ABOUT


😉 CV



Possible Artist Bios

Suz Evans is a wistful peddler that just wants to practice the old clarinet under their bed, make a horror film, eat pickles and get back into printmaking. They have written some stage plays, a few of which have been produced.

Suz Evans writes absurdist stage plays and short stories and dabbles in smut, clarinet and fermentation.

Suz Evans is from Cincinnati, Ohio. They obtained their BFA from Montserrat College of Art and are now based in Chicago. They are currently compiling their first chapbook of short stories and writing a script that might not get finished.

Suz works with the concept of phenomenology to explore both collective and personal human perception. Specifically they are interested how the language of identity creates associations in the mind. They are currently writing a play about MOIOULA, moments of intentional or unintentional live art. Moioula is very basically the art-potential of every life occurrences. Evans uses this idea as a tool of critical thought in order to examine the unstable areas of identity and art. Borrowing from other artists and from pop culture is a crucial part of their method of creation. Evans strongly identifies as a failure in the medium of performance art.
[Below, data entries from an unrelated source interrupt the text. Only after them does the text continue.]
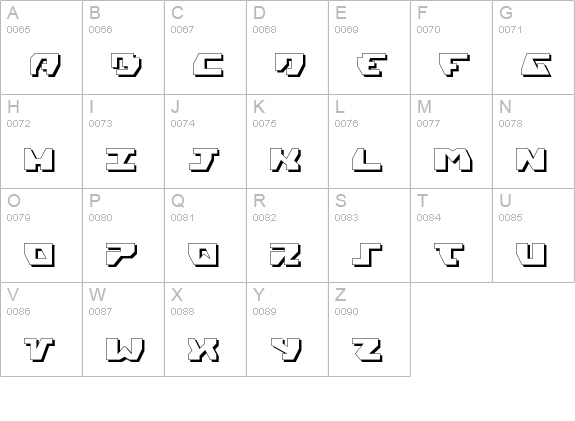Select the U glyph with code 0085

coord(531,255)
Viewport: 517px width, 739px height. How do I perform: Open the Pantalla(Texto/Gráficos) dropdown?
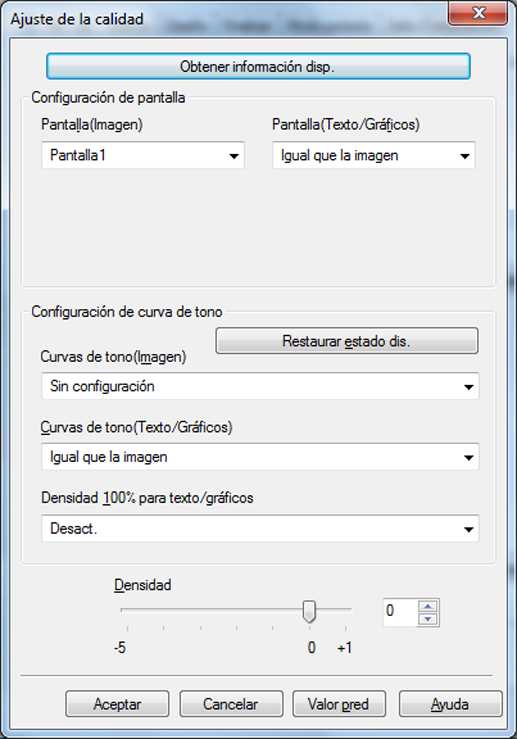pyautogui.click(x=374, y=155)
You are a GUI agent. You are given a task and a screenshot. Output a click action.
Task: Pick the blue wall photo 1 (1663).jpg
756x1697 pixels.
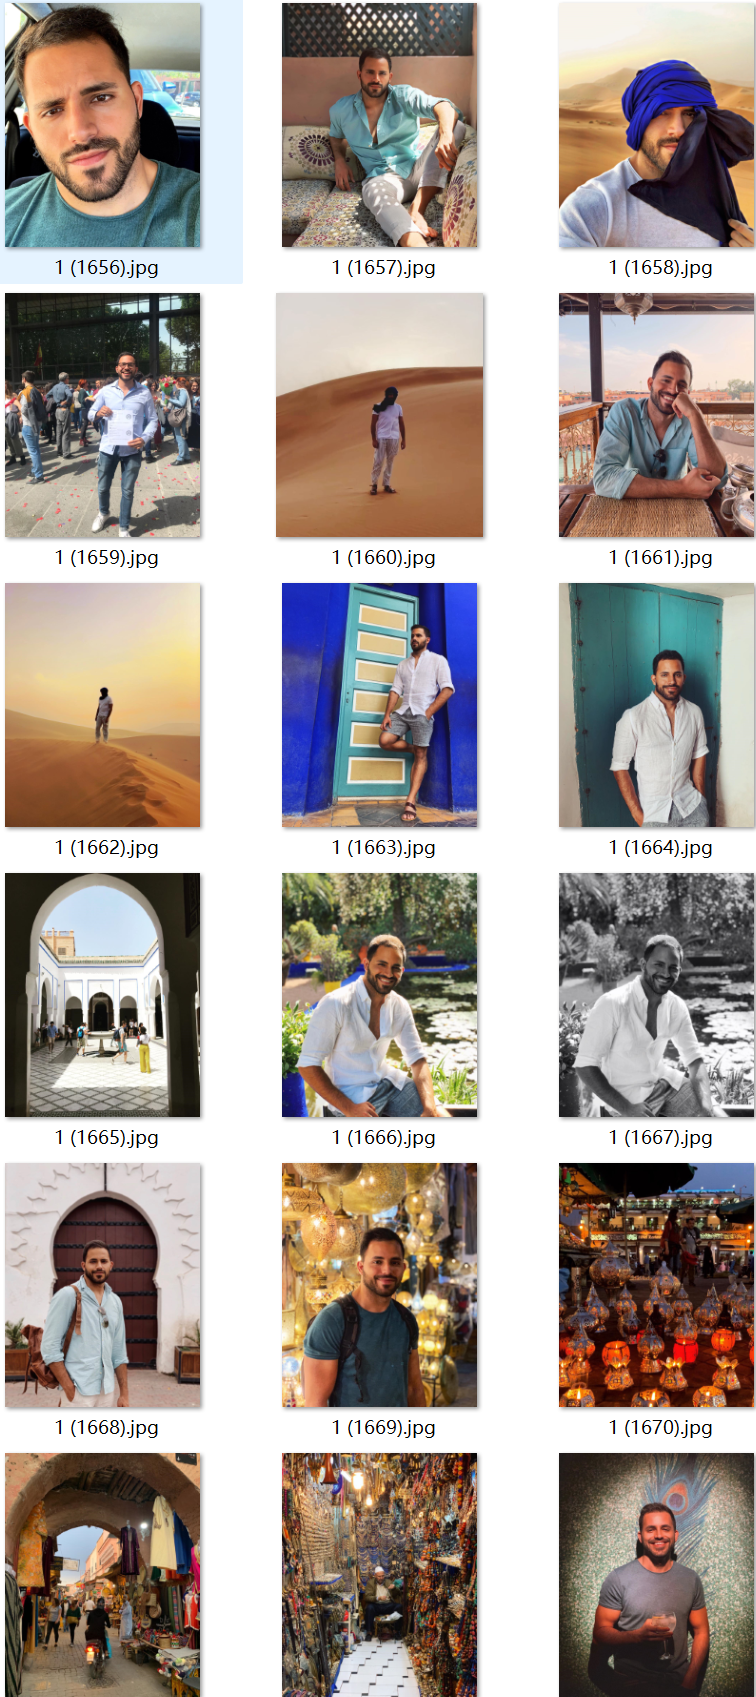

Suz's first full script was produced by Trap Door Theatre in Chicago, IL. They have also been produced at Trick Lock Theater in Albuquerque, New Mexico. Visual representation at the Lily Pad (Cambridge MA), the Crane Estate of Ipswich, SOWA open studios (Boston), the Boston Printmakers Biennial, and Roots and Culture (Chicago). They have unofficially made live work at places such as the Cincinnati Art Museum, Boston Museum of Fine Arts, Mass MoCa and Smith College Museum of Art. 

One day I am dabbling in collage and the next in poetry. I am a total drag. My absolute passion is writing for the stage. I'm a big dummy. I don't regret art school but I do resent my art school.

I'm being published right now, what the hell, is this real?




I'm having a hard time making artist statements that don't sound like bullshit, so this are some thoughts in writing that are not bullshit.





TOTS 4/15



The goddesses supply me the knowledge and power to create their images and share their potency with my audience. I have the same potion that Beyonce applies in the morning, the same tincture that Kahlo drank in her black coffee. My folks, my queers, my theys and ze’s and pers and all people -- PoWeR UP – for winter for springtime for the equinox
POWER UP for your passions, for your traumas. Do not delay, I will not stay here – we are leaving soon. The aliens and androids are being hunted, I dare say. Follow my lead, p-P-p-Power for your depleting bones and here is some forgiveness from the stars. Queers to the front.
I make paintings, performances, and other stuff
stuff
For me, for the people, for the metanarrative.
I Believe In It.

You know ?

Does it matter?


 TOTS 12/14
 aliens, teenage robots, sex goddesses, the origin story, futurism
those unobtainable utopian things, I'm making them with crayons



TOTs 10/14

Public project underway.


TOTs 10/14

I don't want make oil paintings. Right now I am reading and writing these things. I've been reading Adrian Piper quite a bit (makes me feel so political I love it). I'm making drawings and collages that are mostly about sex, personal super heroes, gods and my qualms with my recent education, painting frustration, etc. That's the kind of stuff that I make drawings about. It's pretty similar to the subject matter of my paintings. The difference is that I do not hold back any ideas when drawing in crayons on cardboard. Oil paint is really expensive, so my brush strokes are more calculated and I don't want to make economically driven artwork.


Thoughts on Top 10/14

Socioethnically, I grew up in the upper middle class of middle America. I left to attend art school immediately after graduating from high school. My upbringing was of the Christian faith and my lineage is European. I was taught to paint by second-generation Ab-Exers with joint pains and those unapologetic waggling beards. My professors taught me the discipline of painting, my distant ancestry. I am a lucky one; as if I was chosen to continue the tradition. Yet that is not why it flows so naturally from my brush to the canvas. 

D.O.C. ___________
Formalities make me giddy, squeamish, lonely because no one looks at them here in this studio, where we are all alone for at least 20 more years, and then what? Formalities make me instagram, because they'll look at the paintings and heart my photo. Ah! Post-art school affirmation! Moments later I am nauseated by my behavior. This is a real feeling. I am freaking out about it.
Sometimes I put paintings away in my closet (last night) but I can’t bring myself to box up the oils and spirits. I place them on a display shelf so I remember that I can go back at any time, like a bad habit.

I’m moving on, moving on, moving on. I’ll make public works! I’ll do something different! I’ll no longer be the boobie in the bourgeoisie. But goddamn, my boobies are real.. oily and moody, and actually quite nice. Want to buy them?

None of this garbage is as useless as it is indulgent.